Abstract
Current state-of-the-art methods solve spatio-temporal action localisation by extending 2D anchors to 3D-cuboid proposals on stacks of frames, to generate sets of temporally connected bounding boxes called action micro-tubes. However, they fail to consider that the underlying anchor proposal hypotheses should also move (transition) from frame to frame, as the actor or the camera do. Assuming we evaluate n 2D anchors in each frame, then the number of possible transitions from each 2D anchor to the next, for a sequence of f consecutive frames, is in the order of \(O(n^f)\), expensive even for small values of f.
To avoid this problem we introduce a Transition-Matrix-based Network (TraMNet) which relies on computing transition probabilities between anchor proposals while maximising their overlap with ground truth bounding boxes across frames, and enforcing sparsity via a transition threshold.
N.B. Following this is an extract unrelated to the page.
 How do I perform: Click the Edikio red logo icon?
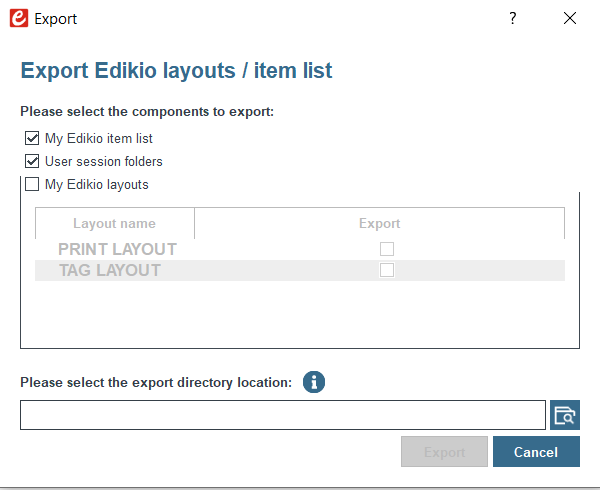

As the resulting transition matrix is sparse and stochastic, this reduces the proposal hypothesis search space from \(O(n^f)\) to the cardinality of the thresholded matrix. At training time, transitions are specific to cell locations of the feature maps, so that a sparse (efficient) transition matrix is used to train the network. At test time, a denser transition matrix can be obtained either by decreasing the threshold or by adding to it all the relative transitions originating from any cell location, allowing the network to handle transitions in the test data that might not have been present in the training data, thus making detection translation-invariant. We show that our network is able to handle sparse annotations such as those available in the DALY dataset, while allowing for both dense (accurate) or sparse (efficient) evaluation within a single model. We report extensive experiments on the DALY, UCF101-24 and Transformed-UCF101-24 datasets to support our claims.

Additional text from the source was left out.